Task details -> Set down each of the records below exactly as it reads. No pictures go into the copy.

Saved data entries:

————

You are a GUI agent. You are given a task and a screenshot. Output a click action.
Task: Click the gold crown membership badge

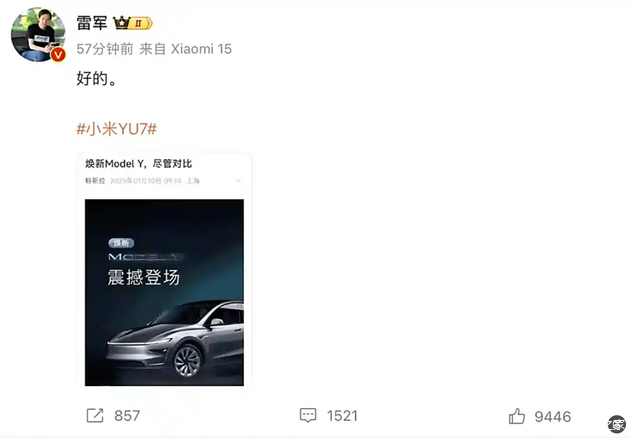[133, 23]
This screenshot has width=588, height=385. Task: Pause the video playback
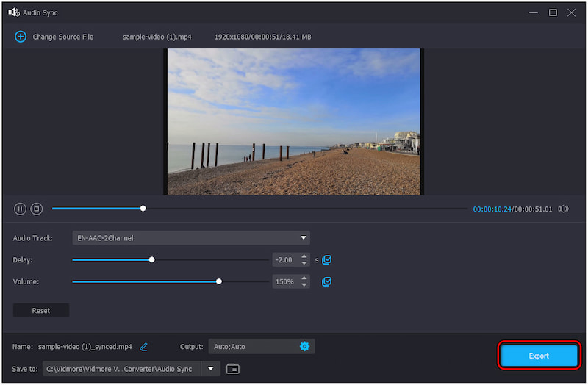coord(20,209)
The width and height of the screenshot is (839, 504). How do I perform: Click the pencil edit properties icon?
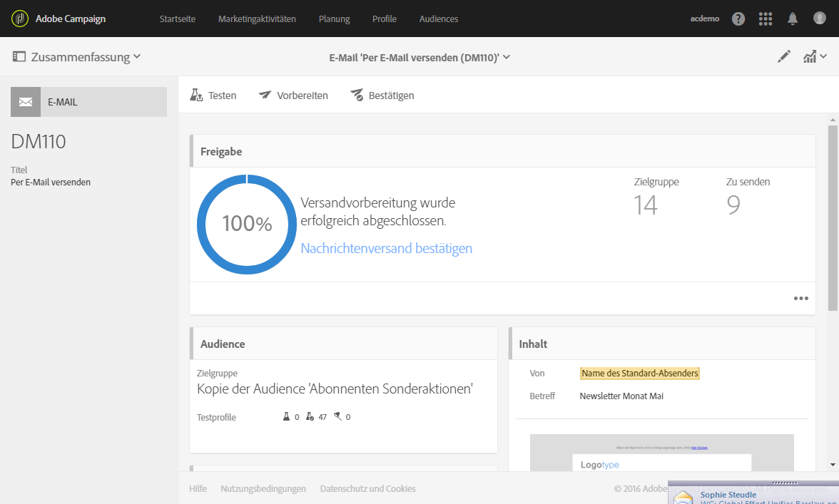click(784, 57)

————

Exercise solution ->
You are a GUI agent. You are given a task and a screenshot. Output a click action.
Task: Click the gold crown membership badge

[133, 23]
This screenshot has width=588, height=385. Task: Pause the video playback
coord(20,209)
The width and height of the screenshot is (839, 504). How do I perform: Click the pencil edit properties icon?
click(784, 57)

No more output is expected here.